=== Required work ===
Arrange the rows from the line containing "You are a computer-use" through the end of the rows, inclusive, as a numbered list, omitting blank lines. Leave the pictures out of the answer.
Input material start
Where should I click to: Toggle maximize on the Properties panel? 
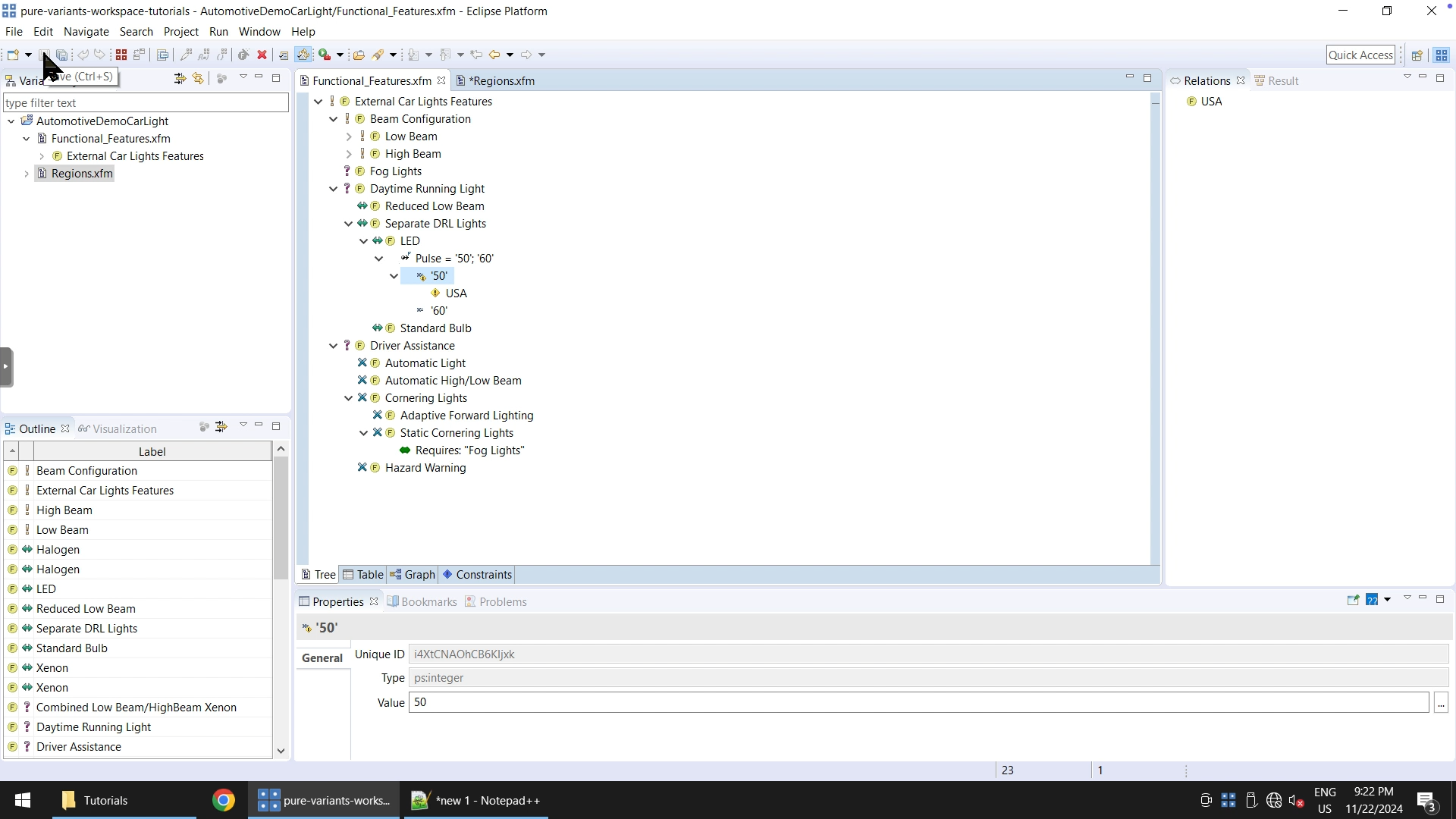coord(1440,598)
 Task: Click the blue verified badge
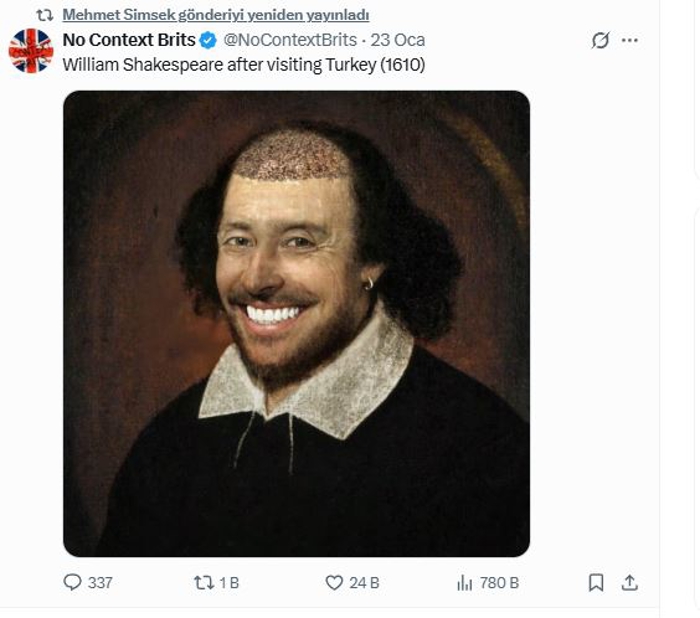pos(208,41)
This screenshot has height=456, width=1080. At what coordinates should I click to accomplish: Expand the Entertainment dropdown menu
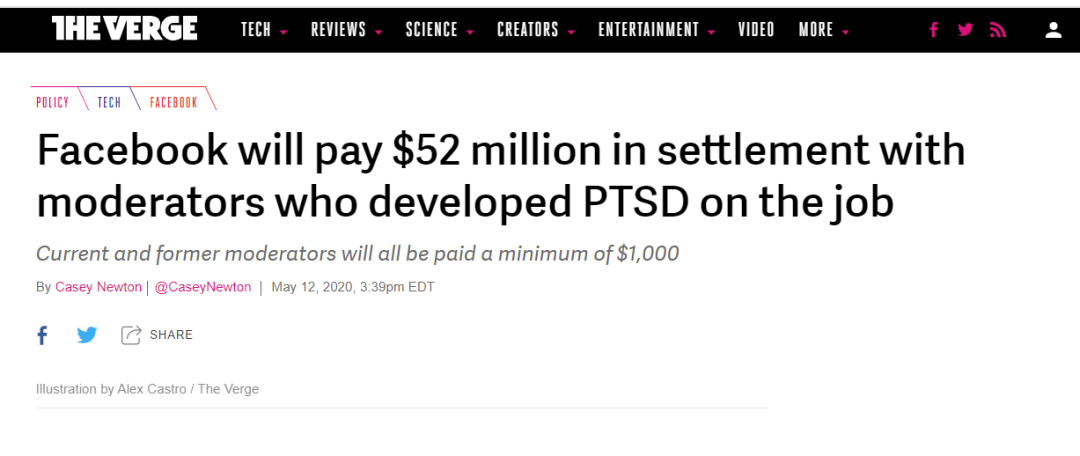click(x=656, y=30)
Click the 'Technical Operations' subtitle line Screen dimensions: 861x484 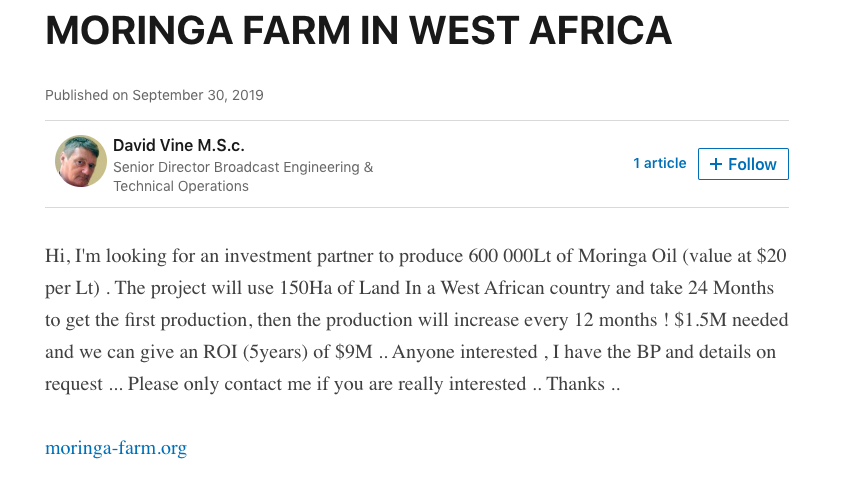tap(181, 186)
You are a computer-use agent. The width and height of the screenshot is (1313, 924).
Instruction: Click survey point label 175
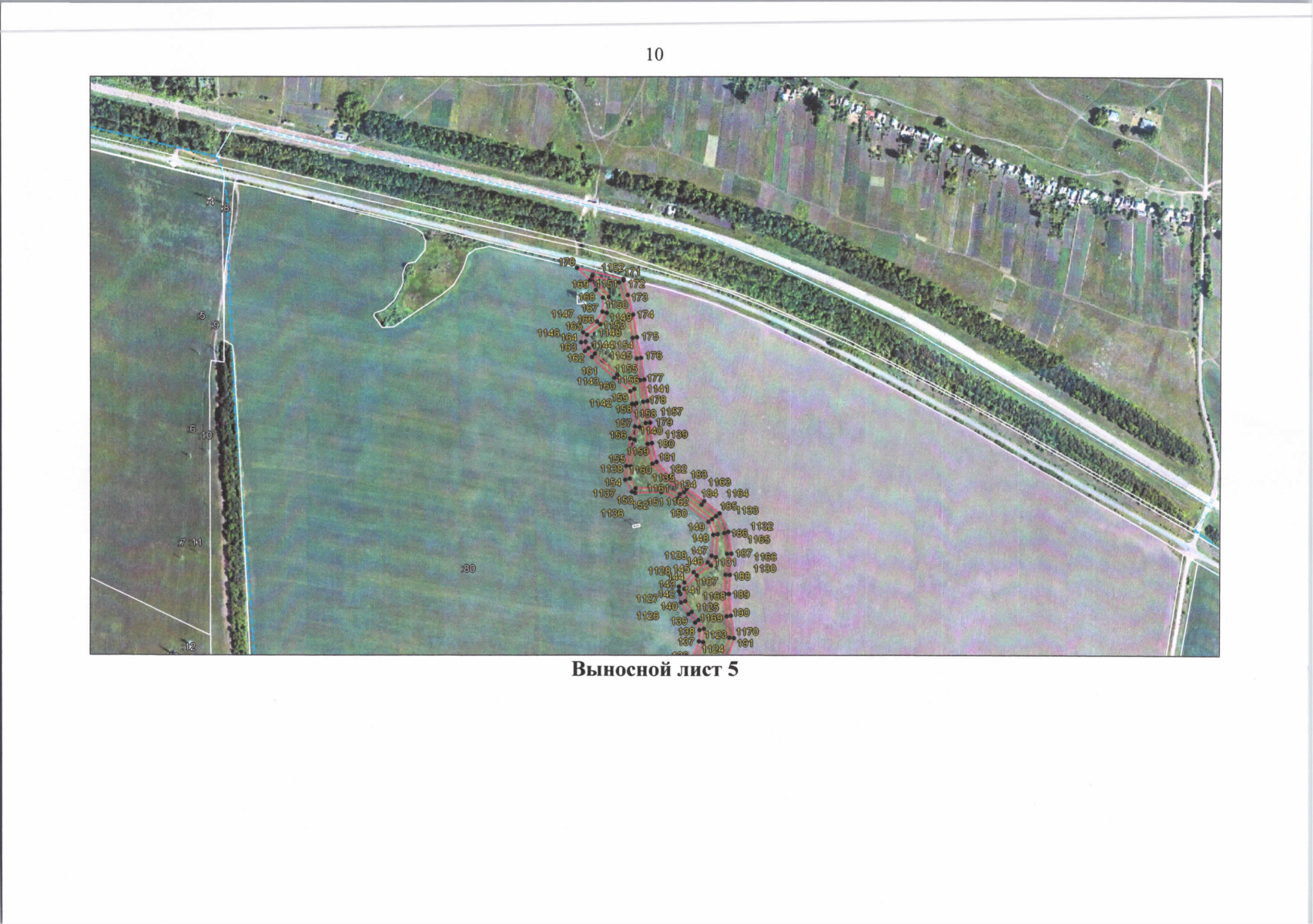click(650, 337)
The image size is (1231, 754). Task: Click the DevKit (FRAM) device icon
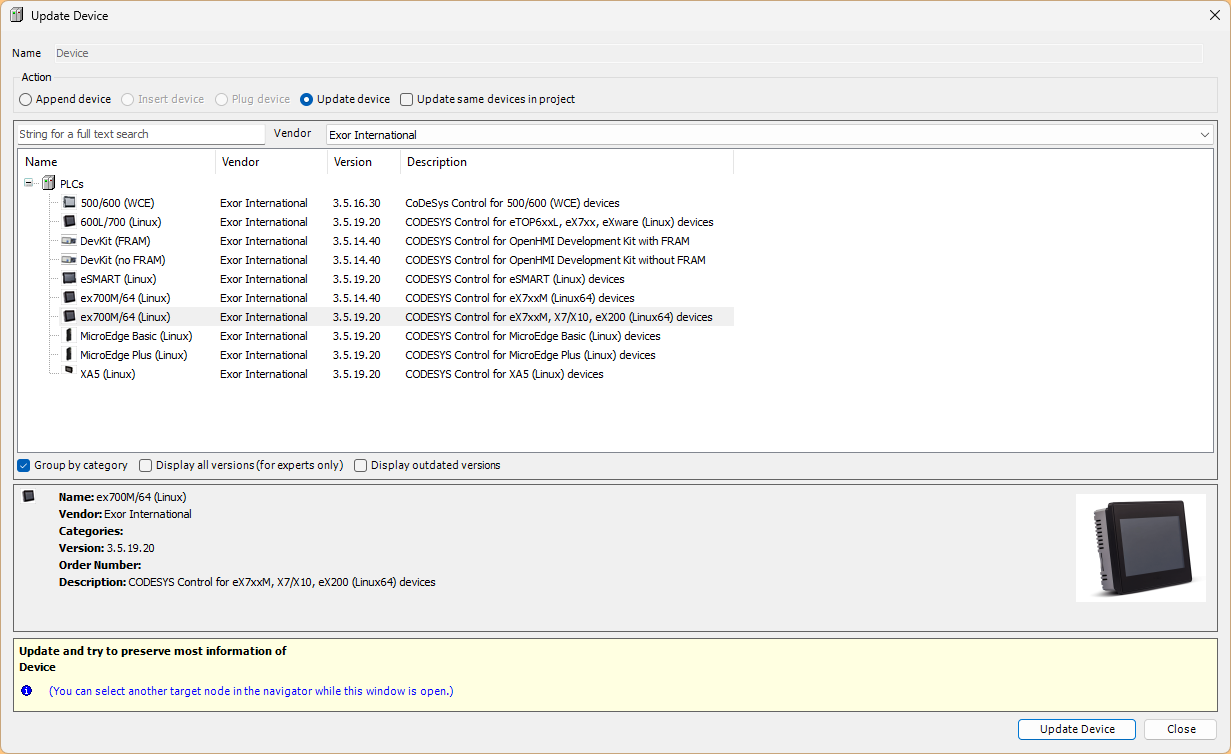69,241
Input material end
=== Exercise output ===
1. You are a computer-use agent. The width and height of the screenshot is (1313, 924).
2. Instruction: Click survey point label 175
3. click(650, 337)
4. The image size is (1231, 754). Task: Click the DevKit (FRAM) device icon
5. 69,241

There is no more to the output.